Sorrow and its
briny companion, salt, are at the heart of Edith Abeyta’s 3-part installation
at El Camino College Art Gallery. A sense of loss, whether personal or
universal, underlies the black humor and welter of scavenged wood, greenware
ceramics, handkerchiefs, souvenirs and onion soup. Herein lie issues as far
flung as global warming, labor, mass production, women’s issues, hand processes
of reproduction and the general human impact upon the planet. Abeyta poses
questions, not solutions.
Her gift for
collaborative participation, whether with other artists, or with the viewer, is
at play in Cry Me a River where
850 contributed handkerchiefs/tear collectors, hang suspended from a grid of
string. On a nearby wall is a block of
51 hand-drawn and painted hankies, collected from 51 artists. Viewers are invited to draw on other
handkerchiefs provided by the gallery and join the fest of sorrow. In her work, which frequently references
traditional techniques and traditional societies, Abeyta pools the
contributions of many with the sense that multiple voices are stronger than
one. Her standpoint is one of detachment rather than possession of ideas and
art forms.
In 1792 Marie
Antoinette was imprisoned, tried for treason and beheaded, due to her position
as Queen of France, her aristocratic viewpoin,t and historical
circumstance. She has been subsequently
vilified throughout history. Abeyta takes the viewer deeper than, “Let them eat cake”, in her installation 280 (Antoinette’s prisoner number). 280 is the artist’s recreation of the prison cell, walls papered with
pages of a memoir written by Marie Antoinette’s Lady in Waiting, Mme. Campon.

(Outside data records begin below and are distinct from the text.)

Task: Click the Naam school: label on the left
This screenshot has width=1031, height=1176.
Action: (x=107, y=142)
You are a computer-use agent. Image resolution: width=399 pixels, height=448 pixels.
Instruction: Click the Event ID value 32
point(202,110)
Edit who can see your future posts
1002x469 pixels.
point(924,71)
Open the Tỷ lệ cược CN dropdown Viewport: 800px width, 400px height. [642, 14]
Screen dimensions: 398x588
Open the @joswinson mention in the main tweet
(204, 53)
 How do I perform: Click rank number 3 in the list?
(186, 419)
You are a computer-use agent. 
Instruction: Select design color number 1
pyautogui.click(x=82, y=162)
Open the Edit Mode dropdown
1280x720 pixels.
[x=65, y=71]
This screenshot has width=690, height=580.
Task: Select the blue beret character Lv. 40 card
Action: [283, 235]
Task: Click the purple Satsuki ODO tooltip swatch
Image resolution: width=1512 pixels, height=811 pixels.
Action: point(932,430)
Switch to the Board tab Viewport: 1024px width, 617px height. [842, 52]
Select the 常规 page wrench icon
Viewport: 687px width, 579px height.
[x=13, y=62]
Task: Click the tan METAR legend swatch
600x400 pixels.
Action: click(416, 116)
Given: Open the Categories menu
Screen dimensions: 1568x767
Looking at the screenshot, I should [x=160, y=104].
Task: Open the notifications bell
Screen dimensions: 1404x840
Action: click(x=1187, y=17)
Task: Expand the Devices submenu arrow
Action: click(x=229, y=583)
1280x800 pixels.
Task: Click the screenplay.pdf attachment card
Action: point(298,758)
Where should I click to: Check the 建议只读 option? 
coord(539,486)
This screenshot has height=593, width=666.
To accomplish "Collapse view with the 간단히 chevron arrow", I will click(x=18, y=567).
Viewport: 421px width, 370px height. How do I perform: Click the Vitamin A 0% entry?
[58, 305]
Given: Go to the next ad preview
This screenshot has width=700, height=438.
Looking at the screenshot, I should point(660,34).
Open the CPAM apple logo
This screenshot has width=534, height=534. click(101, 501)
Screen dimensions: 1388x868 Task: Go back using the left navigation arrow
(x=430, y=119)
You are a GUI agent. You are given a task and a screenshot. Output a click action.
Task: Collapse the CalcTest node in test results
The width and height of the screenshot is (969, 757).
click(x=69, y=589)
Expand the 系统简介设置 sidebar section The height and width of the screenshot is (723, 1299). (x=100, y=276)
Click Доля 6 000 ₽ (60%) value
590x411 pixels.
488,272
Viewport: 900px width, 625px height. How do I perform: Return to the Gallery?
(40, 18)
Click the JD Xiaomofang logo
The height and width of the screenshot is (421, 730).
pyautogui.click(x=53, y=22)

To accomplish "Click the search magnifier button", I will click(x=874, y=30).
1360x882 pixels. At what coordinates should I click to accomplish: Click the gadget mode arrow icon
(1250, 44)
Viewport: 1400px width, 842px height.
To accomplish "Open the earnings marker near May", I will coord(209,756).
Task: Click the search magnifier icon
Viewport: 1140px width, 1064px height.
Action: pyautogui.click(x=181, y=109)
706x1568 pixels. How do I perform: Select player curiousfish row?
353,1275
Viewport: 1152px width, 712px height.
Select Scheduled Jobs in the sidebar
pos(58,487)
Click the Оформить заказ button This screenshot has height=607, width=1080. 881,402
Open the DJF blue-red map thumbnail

The installation provokes questions about revolution-who is the victim or
victor, who the scapegoat. Without intending to exonerate the queen,
the artist addresses the complexity of
one woman’s fate and her position in a time of upheaval. On the wall outside the prison chamber, a
be-wigged, be-rouged photo portrait of Abeyta as Marie Antoinette humorously
evokes a personal parallel.
A raised
platform, 15’x15’, the dimensions of a Sumo wrestling ring, is the setting for Heart
Follows Bird. Overhead flies a delicate string of off-white prayer
flags, each bearing the embroidered name of one of 340 species of migratory
birds that depend upon the Salton Sea for
passage. This inland sea, which has
become increasingly polluted and mal-affected by global warming, has evaporated
into a toxic wasteland, killing fish and fowl that frequent the waters. With
Sumo reference to ancient struggle, Abeyta stages the conflict of man vs.
nature in a drama with wrestlers depicted on ceramic vessels mounted on pier
pilings surrounded by strings of transparent fish in the much-too-salty
lagoon.
Edith Abeyta
creates an atmosphere that lies somewhere between Early America and
cross-cultural anthropology. The work is open ended, tangential and
generous. Conceptual but neither
theoretical nor rhetorical, Salty: Three Tales of Sorrow is informed by a smart synthesis of
historical reference and personal experience.
Her receptions and exhibitions are opportunities for a unique sort of
social gathering and dialog between both friends and strangers.